Late last year, Stu the farmer, just down the roads in Thorpdale nominated me on Facebook as part of AusVeg's Nutrition week. The photo Stu picked, of me holding cucumbers, I'd grown in the garden, with a silly grin on my face, won a prize for the week. In return, I received a copy of Yotam Ottolenghi's Plenty, vegetable cookbook.

Why the menu changes

I'm not one for following chef much these days – too busy in the kitchen, but I do know about Yotam,s work with vegetables. This is my take on his caramelized garlic tart.

To share this recipe with you, I have used store-bought puff pastry, but I normally make a ruff puff pastry from scratch, when I bake the tart in the food studio.
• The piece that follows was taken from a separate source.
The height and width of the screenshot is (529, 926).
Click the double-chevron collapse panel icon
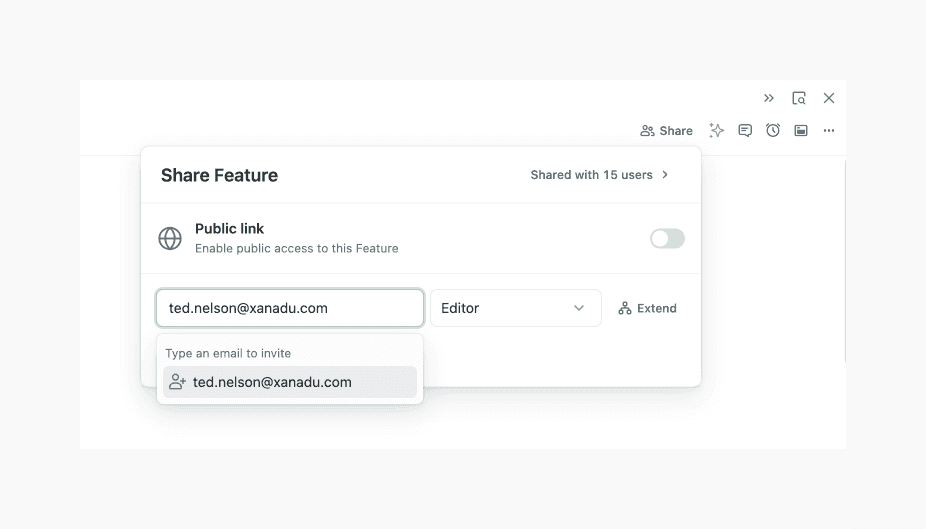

In my version, I use Sheep's milk cheese, but you could use goats or cows or yaks or any sort of cheese that you wish.

How much garlic do you need?

The original recipe said '3 medium heads'. Firstly, what's a head of garlic – I thought it was a clove or bulb of garlic*. I used three small hands full of garlic cloves, after I had planted it, waited 5 months, dug it up, dried it out, broke up the cloves and peeled it.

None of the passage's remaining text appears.